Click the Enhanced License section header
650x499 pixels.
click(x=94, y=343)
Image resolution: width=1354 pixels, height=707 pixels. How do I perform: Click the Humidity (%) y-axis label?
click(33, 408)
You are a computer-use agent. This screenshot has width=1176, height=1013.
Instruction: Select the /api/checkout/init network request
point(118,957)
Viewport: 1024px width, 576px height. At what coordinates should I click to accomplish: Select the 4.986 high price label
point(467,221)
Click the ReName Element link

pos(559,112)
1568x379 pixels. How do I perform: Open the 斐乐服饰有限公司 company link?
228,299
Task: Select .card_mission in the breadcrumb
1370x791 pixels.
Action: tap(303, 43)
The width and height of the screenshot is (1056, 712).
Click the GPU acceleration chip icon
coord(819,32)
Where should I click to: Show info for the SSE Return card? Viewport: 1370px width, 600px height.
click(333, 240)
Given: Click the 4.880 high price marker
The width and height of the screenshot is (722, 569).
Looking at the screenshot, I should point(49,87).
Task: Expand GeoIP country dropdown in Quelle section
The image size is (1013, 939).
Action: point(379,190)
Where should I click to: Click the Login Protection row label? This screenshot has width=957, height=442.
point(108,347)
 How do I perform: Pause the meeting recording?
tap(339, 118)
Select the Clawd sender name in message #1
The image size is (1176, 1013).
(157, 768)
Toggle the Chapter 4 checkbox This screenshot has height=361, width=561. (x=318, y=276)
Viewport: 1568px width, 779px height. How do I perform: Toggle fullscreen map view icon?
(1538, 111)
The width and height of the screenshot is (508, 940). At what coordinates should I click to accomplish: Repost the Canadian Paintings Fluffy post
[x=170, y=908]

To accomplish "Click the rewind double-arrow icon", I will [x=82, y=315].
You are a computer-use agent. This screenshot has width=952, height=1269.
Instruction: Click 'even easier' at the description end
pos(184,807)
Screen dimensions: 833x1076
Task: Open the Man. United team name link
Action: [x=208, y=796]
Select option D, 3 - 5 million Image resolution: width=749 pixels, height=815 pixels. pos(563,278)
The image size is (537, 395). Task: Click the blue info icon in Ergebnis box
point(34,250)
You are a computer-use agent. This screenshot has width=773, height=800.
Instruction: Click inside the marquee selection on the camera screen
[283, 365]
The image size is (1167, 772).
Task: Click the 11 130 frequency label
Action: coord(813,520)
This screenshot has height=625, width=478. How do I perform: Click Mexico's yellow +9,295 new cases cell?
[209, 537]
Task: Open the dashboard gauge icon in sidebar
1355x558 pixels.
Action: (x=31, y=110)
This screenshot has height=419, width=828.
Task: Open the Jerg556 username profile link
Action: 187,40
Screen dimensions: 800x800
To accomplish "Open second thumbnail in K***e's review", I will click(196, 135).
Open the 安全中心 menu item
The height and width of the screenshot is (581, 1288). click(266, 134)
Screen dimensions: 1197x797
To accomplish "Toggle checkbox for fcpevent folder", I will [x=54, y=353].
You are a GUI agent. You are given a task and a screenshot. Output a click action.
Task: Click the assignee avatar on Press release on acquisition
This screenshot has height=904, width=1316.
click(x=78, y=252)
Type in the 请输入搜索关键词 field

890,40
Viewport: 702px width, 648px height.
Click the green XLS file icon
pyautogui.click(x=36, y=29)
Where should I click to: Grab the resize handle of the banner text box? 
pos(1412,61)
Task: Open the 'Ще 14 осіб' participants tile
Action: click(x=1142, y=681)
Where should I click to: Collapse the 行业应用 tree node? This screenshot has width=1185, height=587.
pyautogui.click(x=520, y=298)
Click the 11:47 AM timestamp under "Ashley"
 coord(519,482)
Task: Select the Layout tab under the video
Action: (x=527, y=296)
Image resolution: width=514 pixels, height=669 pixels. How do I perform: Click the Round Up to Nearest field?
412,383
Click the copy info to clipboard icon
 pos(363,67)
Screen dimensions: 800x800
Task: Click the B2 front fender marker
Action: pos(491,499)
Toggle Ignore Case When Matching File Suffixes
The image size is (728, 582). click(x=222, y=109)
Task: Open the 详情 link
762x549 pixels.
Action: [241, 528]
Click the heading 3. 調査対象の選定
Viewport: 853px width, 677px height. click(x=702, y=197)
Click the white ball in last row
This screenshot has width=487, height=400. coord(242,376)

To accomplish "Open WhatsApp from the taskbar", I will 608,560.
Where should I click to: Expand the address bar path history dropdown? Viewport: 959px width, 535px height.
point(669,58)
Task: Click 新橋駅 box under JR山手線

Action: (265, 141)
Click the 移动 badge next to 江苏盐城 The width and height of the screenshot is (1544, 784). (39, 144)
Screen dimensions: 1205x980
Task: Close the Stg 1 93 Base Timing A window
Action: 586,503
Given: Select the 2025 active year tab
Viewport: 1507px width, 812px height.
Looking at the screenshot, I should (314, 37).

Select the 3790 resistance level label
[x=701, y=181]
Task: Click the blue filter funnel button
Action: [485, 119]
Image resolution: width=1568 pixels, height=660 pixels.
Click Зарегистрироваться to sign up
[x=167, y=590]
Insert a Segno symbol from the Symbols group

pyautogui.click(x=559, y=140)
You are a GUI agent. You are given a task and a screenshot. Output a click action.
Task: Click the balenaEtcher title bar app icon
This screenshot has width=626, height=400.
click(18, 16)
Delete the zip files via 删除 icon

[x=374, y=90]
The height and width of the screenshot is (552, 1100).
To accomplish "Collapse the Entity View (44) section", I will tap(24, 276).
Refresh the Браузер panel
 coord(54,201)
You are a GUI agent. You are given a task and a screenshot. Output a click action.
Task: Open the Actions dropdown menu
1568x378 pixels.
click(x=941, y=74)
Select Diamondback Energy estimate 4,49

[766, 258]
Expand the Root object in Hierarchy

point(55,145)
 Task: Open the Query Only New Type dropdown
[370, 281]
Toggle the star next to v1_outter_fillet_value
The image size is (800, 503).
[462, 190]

══════════════════════════════

Task:
If a line in the data above holds the string "section", copy it.

Written solution:
Click the Enhanced License section header
Task: Expand GeoIP country dropdown in Quelle section
To accomplish "Collapse the Entity View (44) section", I will tap(24, 276).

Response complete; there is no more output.